DNA samples were subject to SWGA following previously published protocols31,32,37. All SWGA reactions were carried out in a UV Cabinet for PCR Operations (UV-B-AR, Grant-Bio) to eliminate potential contamination. Briefly, a maximum of 60 ng of gDNA (minimum of 5 ng) was added to a total 50 µl reaction alongside 5 µl of 10 × Phi29 DNA Polymerase Reaction Buffer (New England BioLabs), 0.5 µl of Purified 100 × BSA (New England BioLabs), 0.5 µl of 250 µM Primer mix, 5 µl 10 mM dNTP (Roche), 30 units Phi29 DNA Polymerase (New England BioLabs) and Nuclease-Free Water (Ambion, The RNA Company) to reach a final reaction volume of 50 µl. The reaction was carried out on a thermocycler with the following step-down program: 5 min at 35 °C, 10 min at 34 °C, 15 min at 33 °C, 20 min at 32 °C, 25 min 31 °C, 16 h at 30 °C and 10 min at 65 °C. After successful validation of Pmset1, the remaining samples underwent SWGA as described above. After SWGA, samples were purified using a 1:1 ratio of AMPure XP beads (Beckman-Coulter), following manufacturer’s instructions.

Library preparation and WGS

SWGA samples and the unamplified negative controls were sequenced on either an Illumina MiSeq or HiSeq4000 platform. For the MiSeq runs, the QIAseq FX DNA Library Kit (QIAGEN) was used for library preparation according to the manufacturer’s protocol, with a 20-min fragmentation step. For the HiSeq4000 runs, samples were prepared using the NEB Next Ultra DNA Library Prep Kit for Illumina (from New England BioLabs Inc., E7370). Library DNA concentration was analysed using a Qubit 2.0 fluorometer.

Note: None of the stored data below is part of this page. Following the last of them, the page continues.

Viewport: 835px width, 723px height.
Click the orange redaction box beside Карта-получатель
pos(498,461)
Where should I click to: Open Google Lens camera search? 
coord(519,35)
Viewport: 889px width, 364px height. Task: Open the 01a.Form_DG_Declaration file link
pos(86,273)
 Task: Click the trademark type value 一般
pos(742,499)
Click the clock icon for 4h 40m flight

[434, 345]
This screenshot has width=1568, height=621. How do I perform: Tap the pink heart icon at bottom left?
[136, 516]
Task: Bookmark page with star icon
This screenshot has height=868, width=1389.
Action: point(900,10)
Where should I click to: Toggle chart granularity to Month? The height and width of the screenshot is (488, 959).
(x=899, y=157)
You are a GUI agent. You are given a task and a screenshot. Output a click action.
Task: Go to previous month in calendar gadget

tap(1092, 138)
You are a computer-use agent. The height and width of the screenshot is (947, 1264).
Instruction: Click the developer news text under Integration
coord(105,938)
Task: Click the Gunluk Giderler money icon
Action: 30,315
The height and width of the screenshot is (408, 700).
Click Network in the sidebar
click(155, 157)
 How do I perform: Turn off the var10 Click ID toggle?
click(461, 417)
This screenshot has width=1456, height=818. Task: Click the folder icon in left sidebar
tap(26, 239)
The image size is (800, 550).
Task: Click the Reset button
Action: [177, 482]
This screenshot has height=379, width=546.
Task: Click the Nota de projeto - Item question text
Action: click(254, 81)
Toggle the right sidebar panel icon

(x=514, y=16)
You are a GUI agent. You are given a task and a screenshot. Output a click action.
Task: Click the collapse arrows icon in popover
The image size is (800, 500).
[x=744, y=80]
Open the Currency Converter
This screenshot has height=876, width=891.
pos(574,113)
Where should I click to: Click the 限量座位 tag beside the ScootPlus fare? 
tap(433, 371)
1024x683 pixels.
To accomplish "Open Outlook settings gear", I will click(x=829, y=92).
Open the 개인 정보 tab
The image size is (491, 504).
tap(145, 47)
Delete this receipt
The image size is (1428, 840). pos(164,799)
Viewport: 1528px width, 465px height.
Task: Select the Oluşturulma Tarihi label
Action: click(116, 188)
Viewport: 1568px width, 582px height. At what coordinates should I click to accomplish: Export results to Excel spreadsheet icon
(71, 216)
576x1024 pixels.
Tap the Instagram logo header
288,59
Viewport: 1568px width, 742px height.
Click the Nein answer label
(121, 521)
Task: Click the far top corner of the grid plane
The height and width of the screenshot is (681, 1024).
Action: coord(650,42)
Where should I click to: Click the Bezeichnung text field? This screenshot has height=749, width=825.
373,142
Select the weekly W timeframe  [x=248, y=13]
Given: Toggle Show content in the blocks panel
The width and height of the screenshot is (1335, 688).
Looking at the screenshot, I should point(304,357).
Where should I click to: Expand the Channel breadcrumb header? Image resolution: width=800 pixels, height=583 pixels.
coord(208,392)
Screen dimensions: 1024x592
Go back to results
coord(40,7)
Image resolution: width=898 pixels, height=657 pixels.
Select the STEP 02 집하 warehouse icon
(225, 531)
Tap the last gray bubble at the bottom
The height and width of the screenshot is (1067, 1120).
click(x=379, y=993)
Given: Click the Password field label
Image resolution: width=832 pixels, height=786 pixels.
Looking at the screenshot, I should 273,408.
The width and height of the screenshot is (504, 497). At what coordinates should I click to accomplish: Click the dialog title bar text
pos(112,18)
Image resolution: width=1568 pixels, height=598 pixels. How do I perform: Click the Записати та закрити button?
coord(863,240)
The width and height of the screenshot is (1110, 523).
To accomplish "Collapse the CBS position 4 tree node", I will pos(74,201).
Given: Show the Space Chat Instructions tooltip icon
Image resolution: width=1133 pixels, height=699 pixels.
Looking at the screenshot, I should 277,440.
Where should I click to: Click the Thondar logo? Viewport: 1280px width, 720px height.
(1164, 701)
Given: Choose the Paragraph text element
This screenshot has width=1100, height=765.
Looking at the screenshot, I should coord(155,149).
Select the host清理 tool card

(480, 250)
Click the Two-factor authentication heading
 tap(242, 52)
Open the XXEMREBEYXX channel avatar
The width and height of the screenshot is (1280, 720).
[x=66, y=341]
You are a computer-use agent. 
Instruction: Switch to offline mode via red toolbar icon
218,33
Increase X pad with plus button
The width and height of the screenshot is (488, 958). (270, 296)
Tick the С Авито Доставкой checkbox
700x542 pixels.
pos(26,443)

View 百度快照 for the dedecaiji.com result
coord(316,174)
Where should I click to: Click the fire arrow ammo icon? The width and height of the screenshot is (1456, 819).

All sequencing reactions were performed using paired (2×) 150 bp reads.

Sequence data analysis

Raw fastq files were trimmed using trimmomatic set to default parameters53, and aligned to the P. malariae UG01 reference genome (PlasmoDB) using bwa-mem software54. SNPs were identified using the samtools software suite (samtools.sourceforge.net)55 and filtered for quality based on previously described methods56. The coverage of each nucleotide position was analysed using sambamba57, which was set to include only SNPs with coverage levels of at least fivefold. Poor quality samples were removed (< 40% of the genome covered by 5 reads) to leave 18 high quality samples. We used estMOI38 to determine MOI for samples, and the major allele was used when heterozygous SNP calls were found.

Determining and excluding subtelomeric regions

To exclude hypervariable subtelomeric regions the P. malariae genome was split into 5 kb segments and the average number of SNPs was calculated. We defined an upper limit for the number of SNPs within each window in order to identify highly polymorphic windows. This SNP limit was used in conjunction with the positions of the Pm-fam gene families to define the subtelomeric regions of each chromosome and exclude these from downstream analysis.

Population genetics

To investigate the population structure of P. malariae parasites, a distance matrix was created which was based on a matrix of pairwise identity calculated from the SNPs present in each sample. Using the distance matrix, a maximum likelihood tree was produced using Iqtree39 with Modelfinder40 to select the best model of substitution and ultrafast bootstrap analysis41. The resulting Newick tree was visualised in iTOL42. The nucleotide diversity (π) metric was used to investigate the genetic variability between samples, and was calculated using the pegas (v0.10) package58, which defines nucleotide diversity as the average number of SNPs per position between two sequences.

Drug resistance orthologs

Orthologs of known genes involved in drug resistance in P. falciparum were analysed. The SNPs were described using the snpEff software59 which annotates the genes affected, the type of mutation, and if non-synonymous, the amino-acid change that has occurred. The coverage of genes of interest was also analysed using the output file from applying sambamba software57. The genes investigated and their respective IDs are summarised in S5 Table.